Cooldown Protection Plugin User Guide

Background

When we need to enable elastic training or serving, preemptible job’s pods can be preempted or back to running repeatedly, if no cooldown protection set, these pods can be preempted again after they just started for a short time, this may cause service stability dropped. So we add “cdp” plugin to ensure preemptible job’s pods can run for at least some time set by user.

Environment setup

Install volcano

Refer to Install Guide to install volcano.

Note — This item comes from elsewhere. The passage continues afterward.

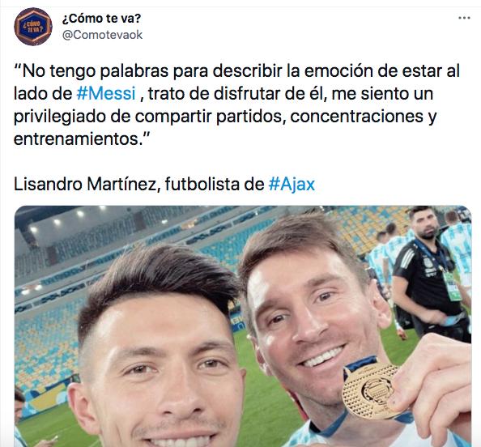
Task: Follow the #Messi hashtag link
Action: click(x=106, y=94)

Update scheduler configmap

After installed, update the scheduler configuration:

kubectl edit configmap -n volcano-system volcano-scheduler-configmap

Register cdp plugin in configmap while enable preempt action

kind: ConfigMap
apiVersion: v1
metadata:
  name: volcano-scheduler-configmap
  namespace: volcano-system
data:
  volcano-scheduler.conf: |
    actions: "enqueue, allocate, preempt, backfill"
    tiers:
    - plugins:
      - name: priority
      - name: gang
      - name: conformance
      - name: cdp
    - plugins:
      - name: drf
      - name: predicates
      - name: task-topology
        arguments:
          task-topology.weight: 10
      - name: proportion
      - name: nodeorder
      - name: binpack

Running Jobs

Take a simple volcano job as sample.

original job yaml is as below, which has “ps” and “worker” task

apiVersion: batch.volcano.sh/v1alpha1
kind: Job
metadata:
  name: test-job
spec:
  minAvailable: 3
  schedulerName: volcano
  priorityClassName: high-priority
  plugins:
    ssh: []
    env: []
    svc: []
  maxRetry: 5
  queue: default
  volumes:
    - mountPath: "/myinput"
    - mountPath: "/myoutput"
      volumeClaimName: "testvolumeclaimname"
      volumeClaim:
        accessModes: [ "ReadWriteOnce" ]
        storageClassName: "my-storage-class"
        resources:
          requests:
            storage: 1Gi
  tasks:
    - replicas: 6
      name: "worker"
      template:
        metadata:
          name: worker
        spec:
          containers:
            - image: nginx
              imagePullPolicy: IfNotPresent
              name: nginx
              resources:
                requests:
                  cpu: "1"
          restartPolicy: OnFailure
    - replicas: 2
      name: "ps"
      template:
        metadata:
          name: ps
        spec:
          containers:
            - image: nginx
              imagePullPolicy: IfNotPresent
              name: nginx
              resources:
                requests:
                  cpu: "1"
          restartPolicy: OnFailure

Edit yaml of vcjob

  1. add annotations in volcano job in format below.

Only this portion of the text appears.